Zane H edited this page Feb 21, 2022 · 5 revisions

Setting Up an EventServiceProvider

In order to add a listener to an event you’ll need to ensure your package has an EventServiceProvider class. It should inherit the base App\Support\EventServiceProvider class.

<?php

namespace Packages\Rdns\App;

use App\Support\EventServiceProvider;

class RdnsEventServiceProvider extends EventServiceProvider
{
  protected $listen = [
    // set the event you wish to listen to as the key in the mapping:
    CreatedEvent::class => [
      // And then an array of listeners as the value. You can have multiple listeners for the same event:
      EventLogger::class,
      SyncToServer::class,
    ],
    DeletedEvent::class => [
      EventLogger::class,
      DeleteFromServer::class,
    ],
  ];
}

Add your new EventServiceProvider to your package's providers.php file, refer to Service Providers for an example. Only one EventServiceProvider is needed, but you can have multiple if you wish to organize your package that way.

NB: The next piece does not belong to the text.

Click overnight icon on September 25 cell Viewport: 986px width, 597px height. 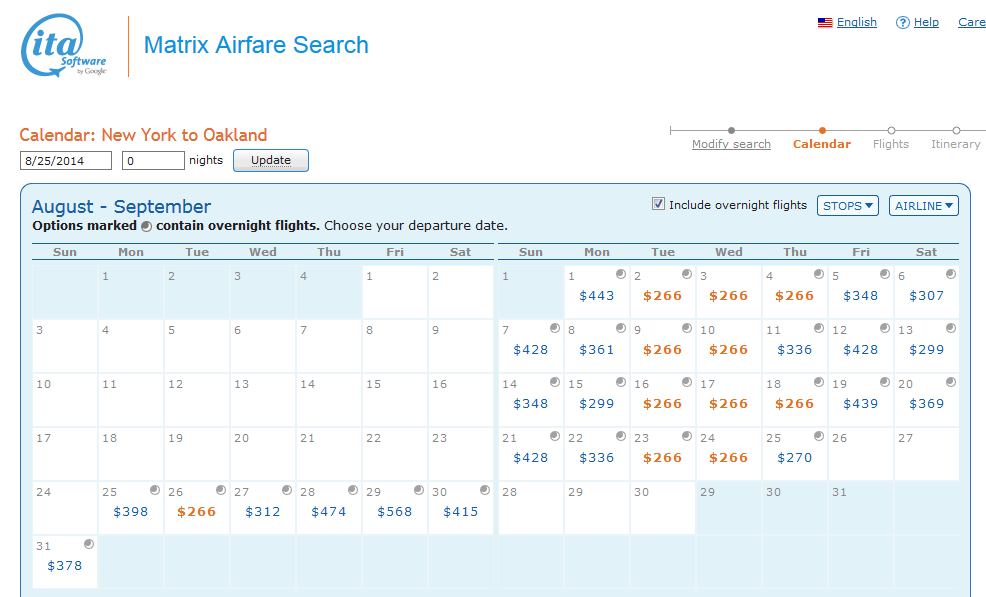click(x=819, y=436)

Setting Up a Listener to an Event

Add the listener classes you want listening to the event. Listener classes must have a public handle method with the event as the parameter. Example:

<?php

namespace Packages\Rdns\App;

class DeleteFromServer {
  //the argument for the handler needs to be the event the listener is tied to in the EventServiceProvider
  public function handle (DeletedEvent $event) {
   //the logic for the event listener runs in the handle method
  }
}

Then add the event class you wish to listen to and the listener to your EventServiceProvider's mapping.